What you are asked to do
Nothing but the lines from the one containing "This screenshot has width=1147, height=604." through the last line of the records below should be written out, each exactly as it stands.

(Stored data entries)
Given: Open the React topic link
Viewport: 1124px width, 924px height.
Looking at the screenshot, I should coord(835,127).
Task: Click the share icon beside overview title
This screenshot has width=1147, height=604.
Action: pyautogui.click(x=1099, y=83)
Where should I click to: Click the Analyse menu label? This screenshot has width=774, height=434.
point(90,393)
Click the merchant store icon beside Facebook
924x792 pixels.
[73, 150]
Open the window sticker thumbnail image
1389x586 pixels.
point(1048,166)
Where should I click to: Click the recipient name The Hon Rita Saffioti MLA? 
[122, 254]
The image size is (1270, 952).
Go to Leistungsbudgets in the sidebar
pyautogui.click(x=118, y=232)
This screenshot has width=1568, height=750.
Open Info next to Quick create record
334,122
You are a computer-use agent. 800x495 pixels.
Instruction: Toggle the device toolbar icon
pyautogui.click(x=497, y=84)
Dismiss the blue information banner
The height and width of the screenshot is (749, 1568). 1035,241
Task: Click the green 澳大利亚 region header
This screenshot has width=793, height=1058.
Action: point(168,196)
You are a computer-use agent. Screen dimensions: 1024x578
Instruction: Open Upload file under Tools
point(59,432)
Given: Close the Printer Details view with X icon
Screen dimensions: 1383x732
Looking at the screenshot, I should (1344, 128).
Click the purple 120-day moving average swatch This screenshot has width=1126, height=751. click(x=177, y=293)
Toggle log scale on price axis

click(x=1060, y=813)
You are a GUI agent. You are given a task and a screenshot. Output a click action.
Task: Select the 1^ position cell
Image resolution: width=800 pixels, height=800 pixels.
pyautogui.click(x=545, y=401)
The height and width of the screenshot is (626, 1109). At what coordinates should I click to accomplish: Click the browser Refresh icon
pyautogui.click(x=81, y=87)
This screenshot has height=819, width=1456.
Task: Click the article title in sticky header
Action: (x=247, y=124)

Exercise response
This screenshot has width=1147, height=604.
Action: pyautogui.click(x=1099, y=83)
Where should I click to: Click the Analyse menu label? This screenshot has width=774, height=434.
point(90,393)
Click the merchant store icon beside Facebook
924x792 pixels.
[73, 150]
Open the window sticker thumbnail image
1389x586 pixels.
point(1048,166)
Where should I click to: Click the recipient name The Hon Rita Saffioti MLA? 
[122, 254]
The image size is (1270, 952).
Go to Leistungsbudgets in the sidebar
pyautogui.click(x=118, y=232)
This screenshot has width=1568, height=750.
Open Info next to Quick create record
334,122
You are a computer-use agent. 800x495 pixels.
Instruction: Toggle the device toolbar icon
pyautogui.click(x=497, y=84)
Dismiss the blue information banner
The height and width of the screenshot is (749, 1568). 1035,241
Task: Click the green 澳大利亚 region header
This screenshot has width=793, height=1058.
Action: point(168,196)
You are a computer-use agent. Screen dimensions: 1024x578
Instruction: Open Upload file under Tools
point(59,432)
Given: Close the Printer Details view with X icon
Screen dimensions: 1383x732
Looking at the screenshot, I should (1344, 128).
Click the purple 120-day moving average swatch This screenshot has width=1126, height=751. click(x=177, y=293)
Toggle log scale on price axis

click(x=1060, y=813)
You are a GUI agent. You are given a task and a screenshot. Output a click action.
Task: Select the 1^ position cell
Image resolution: width=800 pixels, height=800 pixels.
pyautogui.click(x=545, y=401)
The height and width of the screenshot is (626, 1109). At what coordinates should I click to accomplish: Click the browser Refresh icon
pyautogui.click(x=81, y=87)
This screenshot has height=819, width=1456.
Task: Click the article title in sticky header
Action: (x=247, y=124)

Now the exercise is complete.